Too often, though, as we gradually discovered during the Simpson trial, was that such abuse was overlooked or not fully investigated. Our newspapers were at fault here also in neglecting to report such outrages. The public humiliation alone of one’s being arrested can be enough, in some instances, to deter the offender from ever acting in such a manner again.

Domestic abuse was at the heart of the Simpson case from the beginning. Had the man no previous history of abuse, no record of 911 emergency calls from his spouse, no previous conviction, then the motive of jealousy would not have been so much a part of the prosecution’s case. Stories of the defendant defying police, driving right past them like a halfback breaking tackles, sent shivers down the spines of any women who had similar experiences and wondered who else, if not the cops, they could call.

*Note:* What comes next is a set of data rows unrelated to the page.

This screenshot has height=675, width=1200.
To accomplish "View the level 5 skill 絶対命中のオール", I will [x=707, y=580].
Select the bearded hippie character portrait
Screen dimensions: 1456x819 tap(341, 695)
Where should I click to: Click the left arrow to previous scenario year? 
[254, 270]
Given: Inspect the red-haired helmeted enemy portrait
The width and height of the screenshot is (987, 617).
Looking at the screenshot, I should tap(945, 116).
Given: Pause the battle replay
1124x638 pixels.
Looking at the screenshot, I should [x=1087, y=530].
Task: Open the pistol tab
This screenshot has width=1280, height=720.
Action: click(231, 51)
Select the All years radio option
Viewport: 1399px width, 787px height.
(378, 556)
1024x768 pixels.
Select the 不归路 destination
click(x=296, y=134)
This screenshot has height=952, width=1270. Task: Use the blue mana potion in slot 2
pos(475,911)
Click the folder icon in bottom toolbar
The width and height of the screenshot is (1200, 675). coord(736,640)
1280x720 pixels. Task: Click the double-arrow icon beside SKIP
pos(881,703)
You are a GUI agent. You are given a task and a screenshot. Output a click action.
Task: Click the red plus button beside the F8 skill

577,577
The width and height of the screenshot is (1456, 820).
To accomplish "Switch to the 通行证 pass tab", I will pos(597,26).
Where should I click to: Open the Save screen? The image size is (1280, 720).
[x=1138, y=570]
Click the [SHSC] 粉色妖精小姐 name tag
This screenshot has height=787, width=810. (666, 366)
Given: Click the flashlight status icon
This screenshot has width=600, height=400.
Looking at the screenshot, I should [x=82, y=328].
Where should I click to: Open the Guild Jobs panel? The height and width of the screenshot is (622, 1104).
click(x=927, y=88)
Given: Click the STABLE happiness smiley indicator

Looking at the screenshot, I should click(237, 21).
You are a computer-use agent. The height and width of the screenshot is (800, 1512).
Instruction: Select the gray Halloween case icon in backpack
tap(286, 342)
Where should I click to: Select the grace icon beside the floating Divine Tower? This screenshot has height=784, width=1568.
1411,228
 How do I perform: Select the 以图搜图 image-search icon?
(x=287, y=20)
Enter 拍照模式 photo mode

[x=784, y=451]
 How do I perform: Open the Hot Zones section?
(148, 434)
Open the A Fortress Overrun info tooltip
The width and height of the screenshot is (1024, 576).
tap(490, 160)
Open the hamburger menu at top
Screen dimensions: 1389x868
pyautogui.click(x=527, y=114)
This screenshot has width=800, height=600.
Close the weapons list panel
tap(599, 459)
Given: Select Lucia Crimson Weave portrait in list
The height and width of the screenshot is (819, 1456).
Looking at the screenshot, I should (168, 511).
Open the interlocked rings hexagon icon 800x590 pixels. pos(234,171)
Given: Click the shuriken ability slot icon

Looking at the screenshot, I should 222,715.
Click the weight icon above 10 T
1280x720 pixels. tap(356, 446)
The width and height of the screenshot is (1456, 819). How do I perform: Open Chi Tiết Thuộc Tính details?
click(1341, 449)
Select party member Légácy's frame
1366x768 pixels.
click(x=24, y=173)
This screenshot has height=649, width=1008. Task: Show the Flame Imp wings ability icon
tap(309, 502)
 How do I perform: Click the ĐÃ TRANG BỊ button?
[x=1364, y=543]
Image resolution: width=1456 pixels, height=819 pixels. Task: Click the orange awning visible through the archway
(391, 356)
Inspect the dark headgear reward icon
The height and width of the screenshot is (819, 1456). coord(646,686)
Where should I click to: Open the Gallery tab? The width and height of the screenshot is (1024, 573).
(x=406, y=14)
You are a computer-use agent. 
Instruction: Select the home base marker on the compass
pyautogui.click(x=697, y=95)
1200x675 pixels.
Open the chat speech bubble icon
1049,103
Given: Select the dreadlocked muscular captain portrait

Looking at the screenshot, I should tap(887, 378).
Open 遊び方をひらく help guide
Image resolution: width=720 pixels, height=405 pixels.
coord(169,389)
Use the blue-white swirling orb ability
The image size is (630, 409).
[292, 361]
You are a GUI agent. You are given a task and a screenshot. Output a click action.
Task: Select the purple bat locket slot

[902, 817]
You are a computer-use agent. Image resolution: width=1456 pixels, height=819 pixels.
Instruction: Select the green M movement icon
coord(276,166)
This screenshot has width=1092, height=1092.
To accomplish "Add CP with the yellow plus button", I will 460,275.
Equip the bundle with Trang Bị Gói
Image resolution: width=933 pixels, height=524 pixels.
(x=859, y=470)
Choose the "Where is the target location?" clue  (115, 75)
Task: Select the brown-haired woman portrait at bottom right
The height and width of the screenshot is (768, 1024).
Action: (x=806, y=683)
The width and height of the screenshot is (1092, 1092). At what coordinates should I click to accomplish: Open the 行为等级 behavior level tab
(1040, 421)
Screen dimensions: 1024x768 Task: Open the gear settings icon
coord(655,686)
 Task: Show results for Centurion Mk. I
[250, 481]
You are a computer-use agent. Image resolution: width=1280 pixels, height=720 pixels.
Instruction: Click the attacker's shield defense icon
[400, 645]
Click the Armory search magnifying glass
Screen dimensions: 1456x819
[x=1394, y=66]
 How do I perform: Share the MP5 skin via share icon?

As we watch O.J. Simpson play golf on the TV highlights, a free man, you know something and so does he. Namely, that either this is the most wrongfully accused man of the ages, incarcerated and vilified unjustly, to whom the world owes every apology, or this is evil personified, venal, lost-soul evil.

How often I wish that no crime could ever be reported on a sports page, nothing struck other than a baseball, nothing stolen other than a base. The real world can be a mystifying place, alas, where athletes, figuratively and perhaps even literally, still feel they can get away with murder.